> What you have to do
Before you return the lines below, strip out any images and keep every word as written.

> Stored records
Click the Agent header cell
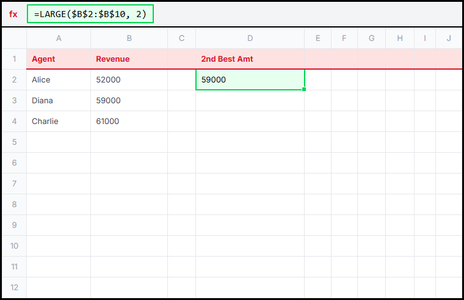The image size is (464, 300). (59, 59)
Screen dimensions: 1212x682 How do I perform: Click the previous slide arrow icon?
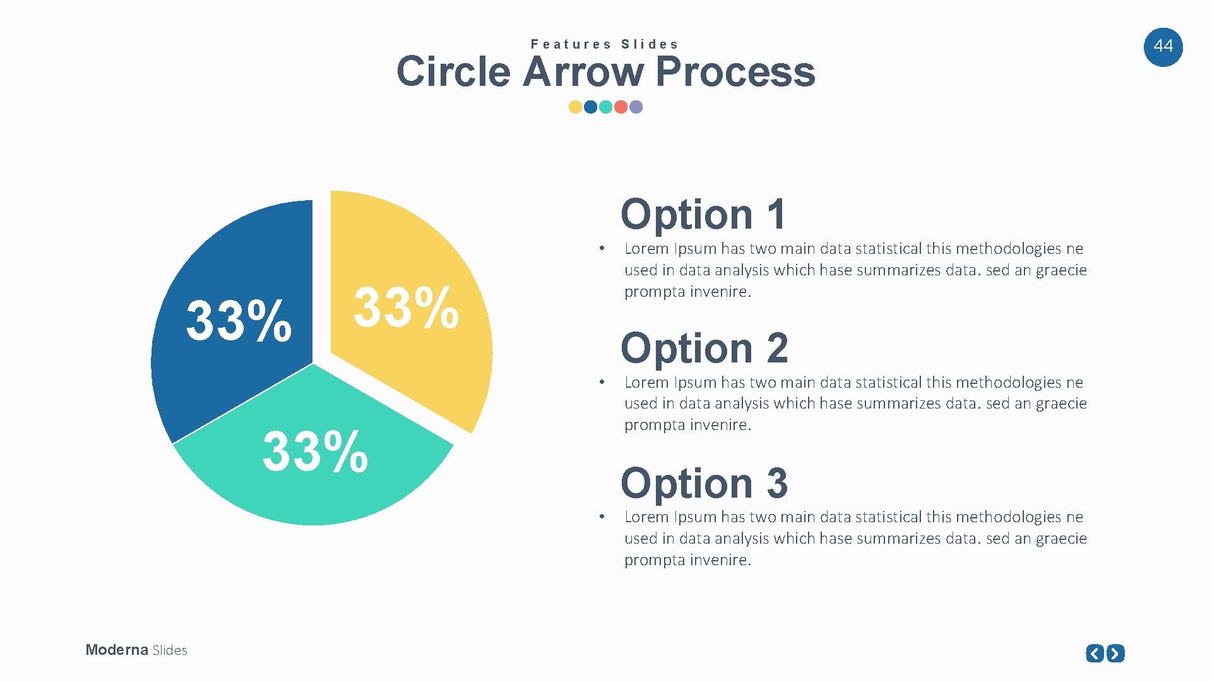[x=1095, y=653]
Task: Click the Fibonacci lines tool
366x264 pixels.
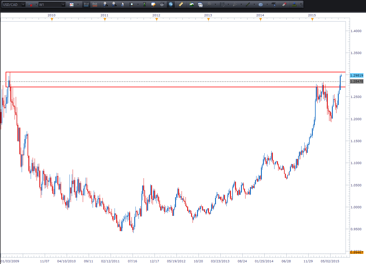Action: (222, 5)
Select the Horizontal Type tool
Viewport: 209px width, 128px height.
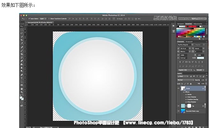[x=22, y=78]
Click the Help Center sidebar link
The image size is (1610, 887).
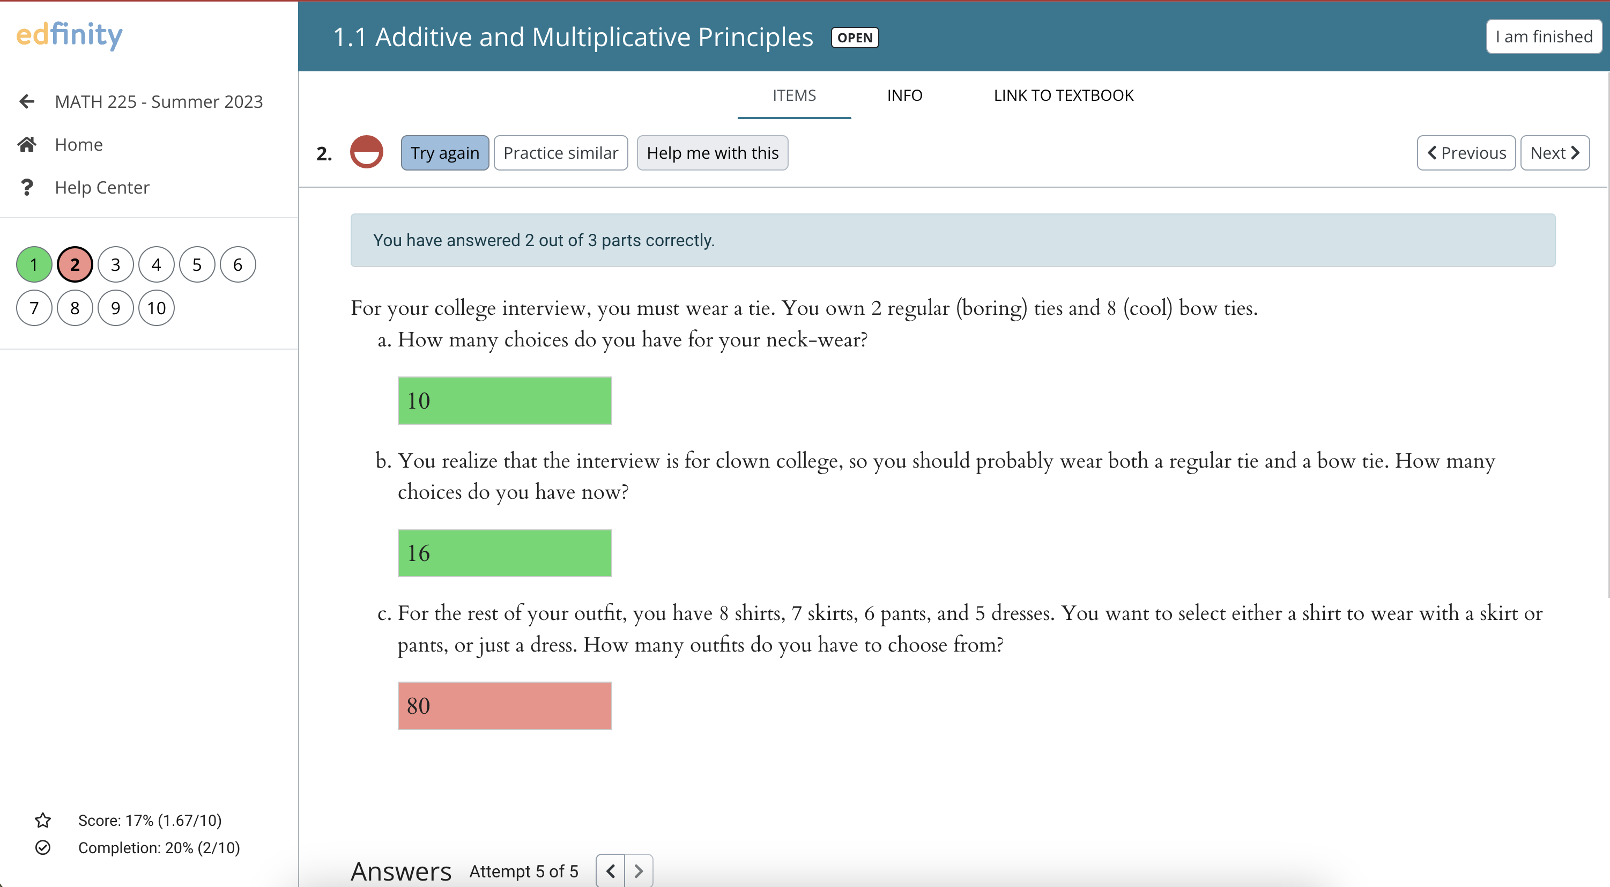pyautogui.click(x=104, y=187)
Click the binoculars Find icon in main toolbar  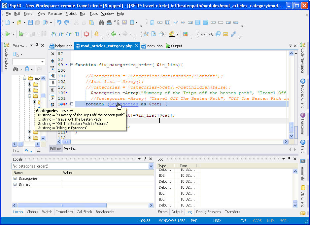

> Answer section
Click the Agent header cell
The image size is (464, 300). (59, 59)
Screen dimensions: 1212x682 How do I perform: Click the previous slide arrow icon?
[x=1095, y=653]
Task: Click the Fibonacci lines tool
366x264 pixels.
Action: (222, 5)
Select the Horizontal Type tool
Viewport: 209px width, 128px height.
[x=22, y=78]
Click the Help Center sidebar link
The image size is (1610, 887).
pyautogui.click(x=104, y=187)
Click the binoculars Find icon in main toolbar  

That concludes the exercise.